The national BMCR caucus advocates for the interests and inclusivity of blacks in the general church structures, while members of its jurisdictional and annual conference caucuses do likewise in their areas. Moreover, its stated goal is to “raise up prophetic and spiritual leaders who will be advocates for the unique needs of black people in the UMC.”

View the photo slideshow from the 2017 meeting.


(From left) The Rev. Eric Carr Jr., the Rev. Shayla Johnson, John Coleman, the Rev. William B. McClain, the Rev. Anita Powell and Betty Henderson.

Local Reactions to  BMCR Meeting

Several BMCR General Meeting attendees from the Eastern PA Conference shared reactions to the national meeting:

The theme of the 50th Anniversary Celebration of BMCR, “More Rivers to Cross, More Milestones to Reach,”  was especially appropriate for the times in which we live. Those attending were reminded repeatedly that the work of BMCR is not finished. We were passionately challenged to pursue the goals established 50 years ago, to focus our efforts and address the current realities of today’s world. I was excited to hear this call to recommitment and eager to see where we go from here.

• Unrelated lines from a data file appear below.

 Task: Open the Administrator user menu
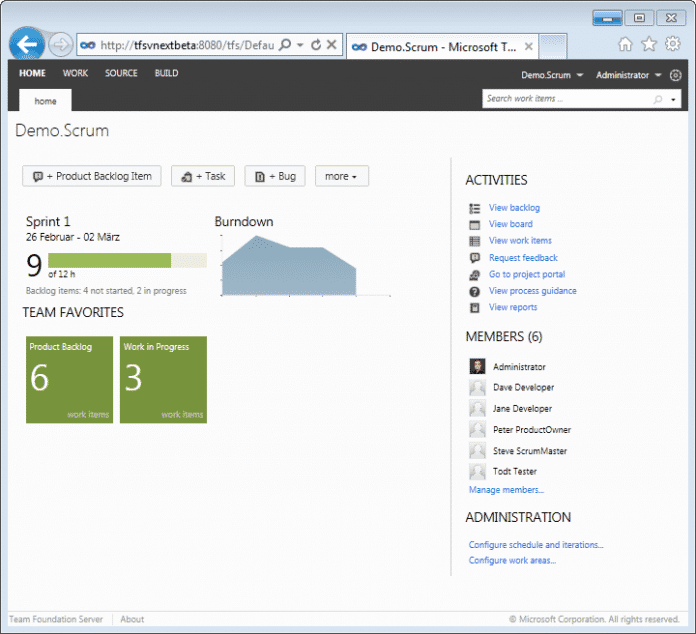tap(629, 75)
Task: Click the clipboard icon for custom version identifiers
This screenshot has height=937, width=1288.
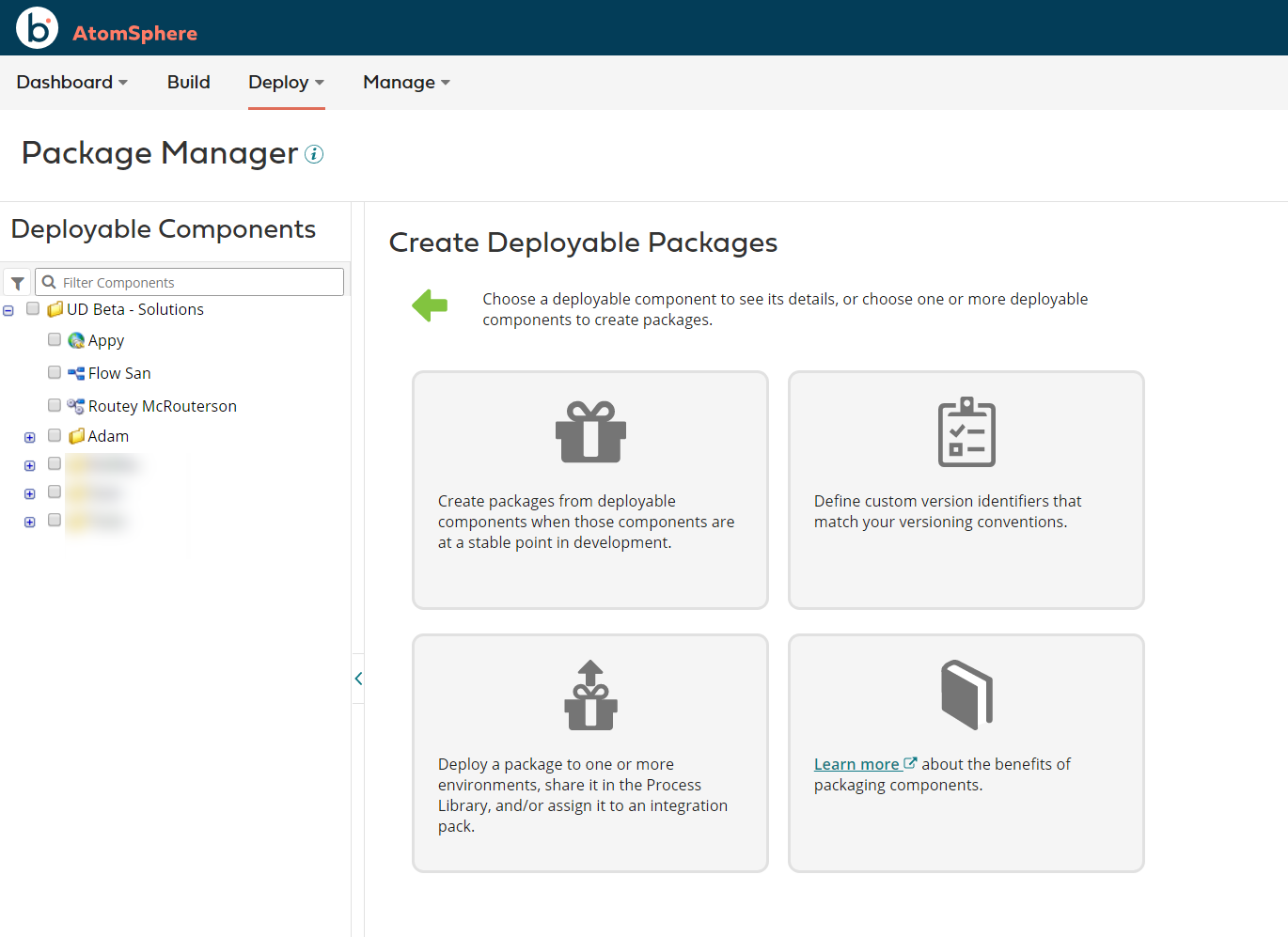Action: tap(966, 432)
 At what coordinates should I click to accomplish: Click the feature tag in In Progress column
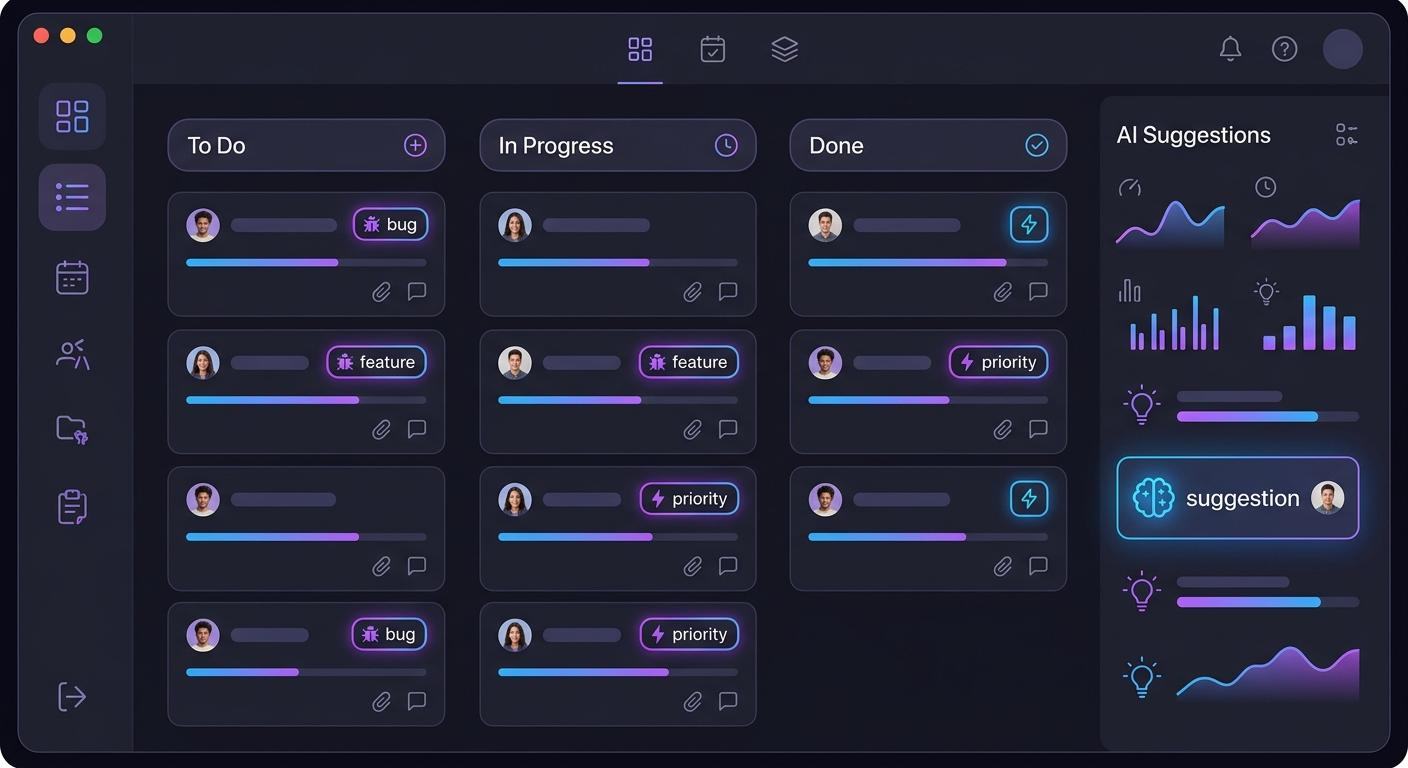[x=688, y=362]
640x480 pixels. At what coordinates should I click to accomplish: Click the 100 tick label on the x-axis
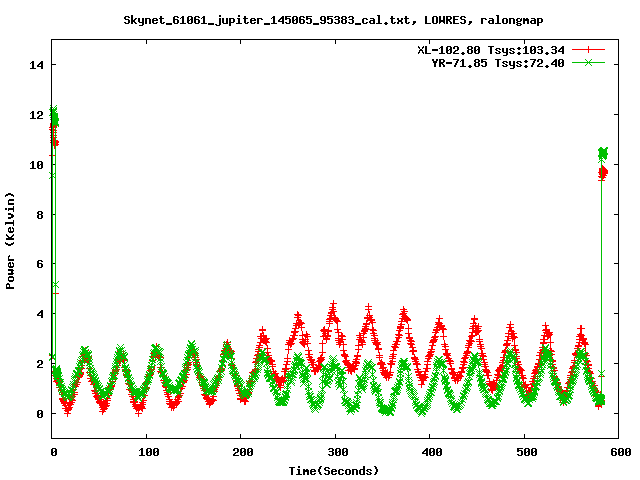146,452
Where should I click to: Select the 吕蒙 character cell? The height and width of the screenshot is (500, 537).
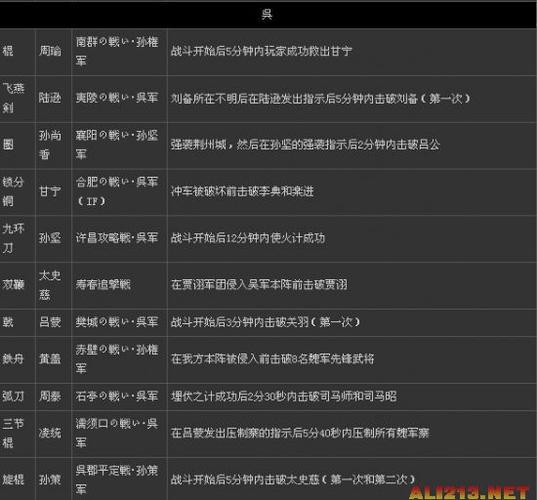(53, 323)
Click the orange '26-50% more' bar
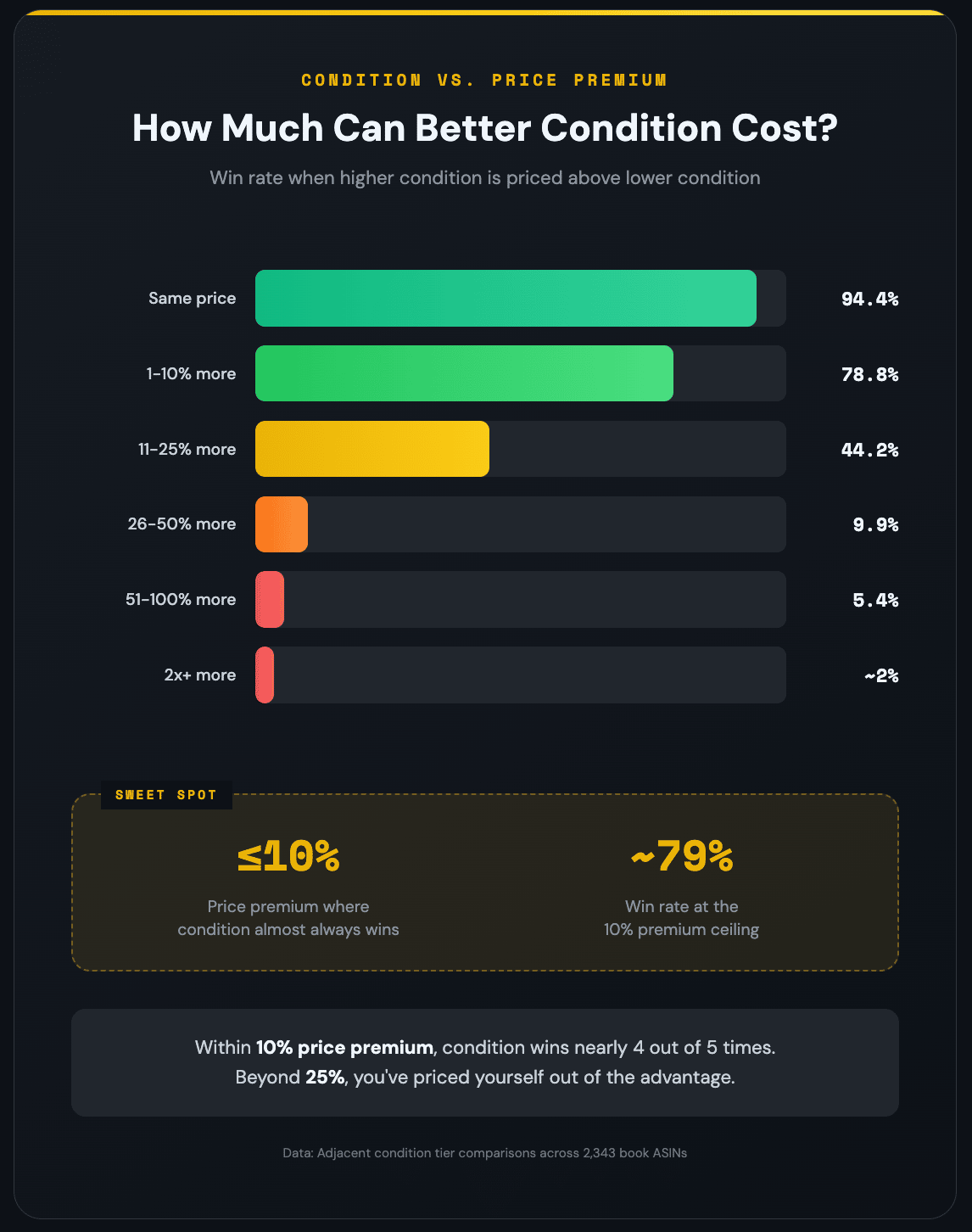This screenshot has height=1232, width=972. [x=282, y=524]
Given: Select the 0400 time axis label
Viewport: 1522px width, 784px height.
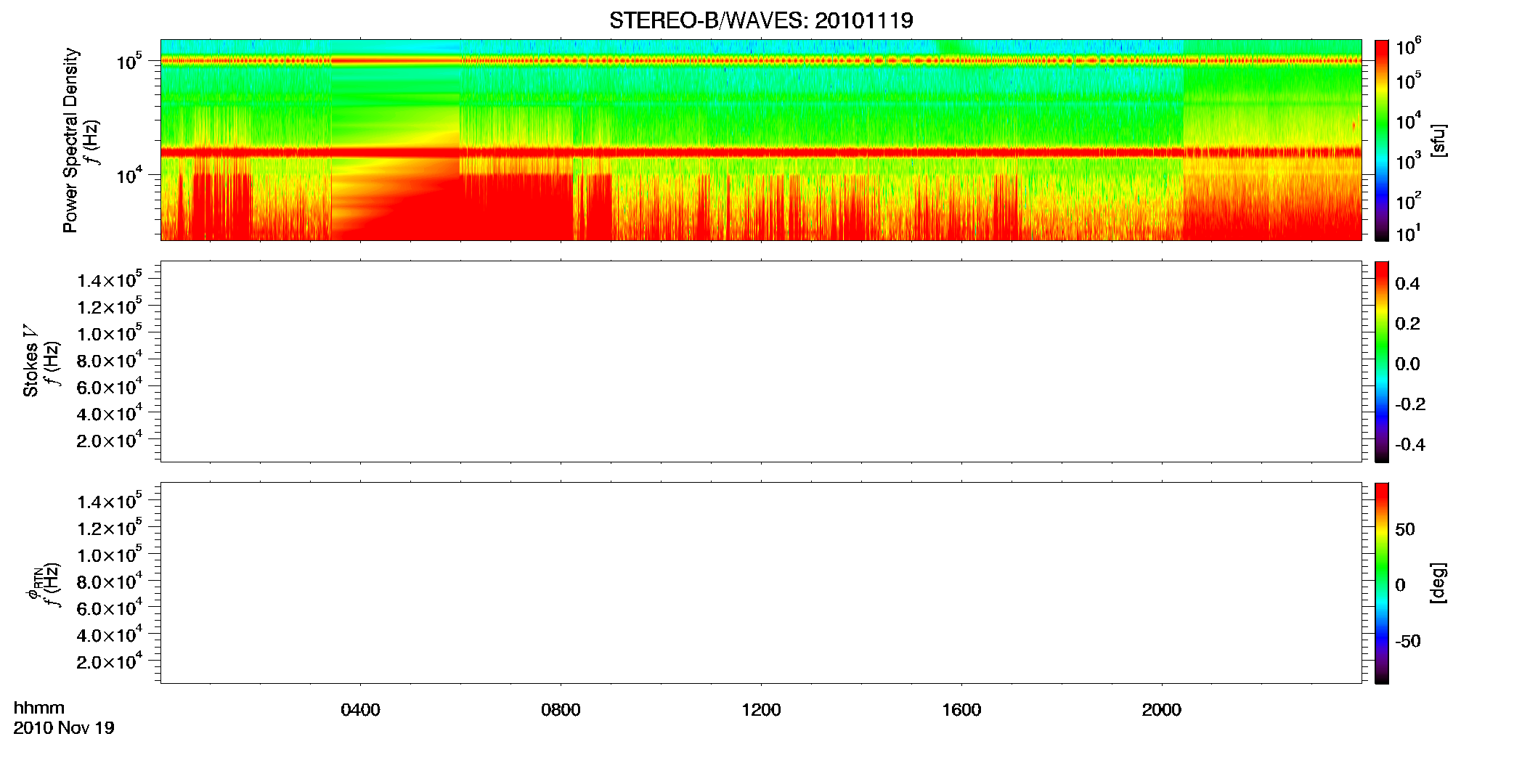Looking at the screenshot, I should point(360,710).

–The Rev. Anita A. Powell, Central District Superintendent

As a black United Methodist pastor, this meeting affirmed my seat at the table of the denomination.  One of the most inspiring and transforming things I heard was Bobby McClain saying that the decision to remain Methodist is ‘both a testimony and a protest.’  That statement alone has reshaped my thinking about my “seat at the table.”

While the worship was wonderful and the seminars were valuable, as one of the younger members of BMCR, I left still questioning our voice as a national caucus about various concerns that were raised. I left concerned about our generation who are looking for answers and firm positions to address specific matters. However, I was encouraged feel a part of the larger body and challenged by Bishop Palmer not to relax or fixate on what appears to be our destiny but is not. There are many more bridges that we must continue to cross.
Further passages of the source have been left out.